━━━ Material supplied ━━━

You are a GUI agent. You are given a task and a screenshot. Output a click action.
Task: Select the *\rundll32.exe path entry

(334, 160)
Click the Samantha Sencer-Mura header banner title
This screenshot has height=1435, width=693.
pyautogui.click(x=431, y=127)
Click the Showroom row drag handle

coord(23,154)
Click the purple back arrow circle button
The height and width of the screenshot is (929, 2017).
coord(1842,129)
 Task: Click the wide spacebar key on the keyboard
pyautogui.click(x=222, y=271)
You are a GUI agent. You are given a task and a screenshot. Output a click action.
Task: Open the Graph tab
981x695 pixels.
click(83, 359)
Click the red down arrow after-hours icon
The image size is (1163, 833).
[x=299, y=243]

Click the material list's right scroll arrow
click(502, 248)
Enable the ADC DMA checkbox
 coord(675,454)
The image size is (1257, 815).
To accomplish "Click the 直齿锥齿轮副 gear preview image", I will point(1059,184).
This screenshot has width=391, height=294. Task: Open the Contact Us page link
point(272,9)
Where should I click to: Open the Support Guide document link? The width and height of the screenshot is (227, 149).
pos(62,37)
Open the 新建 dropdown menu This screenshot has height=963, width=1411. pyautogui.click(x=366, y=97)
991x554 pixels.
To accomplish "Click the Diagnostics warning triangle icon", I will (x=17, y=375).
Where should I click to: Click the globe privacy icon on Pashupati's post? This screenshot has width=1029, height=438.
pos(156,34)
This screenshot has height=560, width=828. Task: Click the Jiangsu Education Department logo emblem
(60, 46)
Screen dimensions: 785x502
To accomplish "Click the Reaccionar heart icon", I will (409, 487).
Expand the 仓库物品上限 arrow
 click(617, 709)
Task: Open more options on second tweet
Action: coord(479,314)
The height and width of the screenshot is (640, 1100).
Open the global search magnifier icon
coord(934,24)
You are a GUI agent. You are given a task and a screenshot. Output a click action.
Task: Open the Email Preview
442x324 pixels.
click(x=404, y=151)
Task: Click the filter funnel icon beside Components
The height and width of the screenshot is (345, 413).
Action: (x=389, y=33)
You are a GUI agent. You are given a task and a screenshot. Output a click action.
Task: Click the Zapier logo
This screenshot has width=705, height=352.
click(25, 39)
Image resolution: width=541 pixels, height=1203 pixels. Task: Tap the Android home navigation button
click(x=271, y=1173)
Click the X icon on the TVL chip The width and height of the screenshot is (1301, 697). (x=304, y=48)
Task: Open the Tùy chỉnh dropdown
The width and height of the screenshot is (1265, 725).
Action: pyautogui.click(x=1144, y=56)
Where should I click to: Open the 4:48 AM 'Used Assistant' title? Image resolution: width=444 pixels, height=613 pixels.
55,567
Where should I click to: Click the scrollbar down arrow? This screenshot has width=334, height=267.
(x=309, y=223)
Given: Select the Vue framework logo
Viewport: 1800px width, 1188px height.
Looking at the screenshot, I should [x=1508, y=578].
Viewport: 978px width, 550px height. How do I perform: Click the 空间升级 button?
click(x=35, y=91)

━━━

Exercise objective — Convert the records into a two-column CSV with the header row instruction,response. Begin at the line that contains "Where should I click to: Open the 4:48" and stop after the line that contains "Looking at the". Give one row per record, with each field in double quotes and any line breaks replaced by spaces.

Result of this exercise —
instruction,response
"Where should I click to: Open the 4:48 AM 'Used Assistant' title? Image resolution: width=444 pixels, height=613 pixels.","55,567"
"Where should I click to: Click the scrollbar down arrow? This screenshot has width=334, height=267.","(x=309, y=223)"
"Given: Select the Vue framework logo Viewport: 1800px width, 1188px height.","Looking at the screenshot, I should [x=1508, y=578]."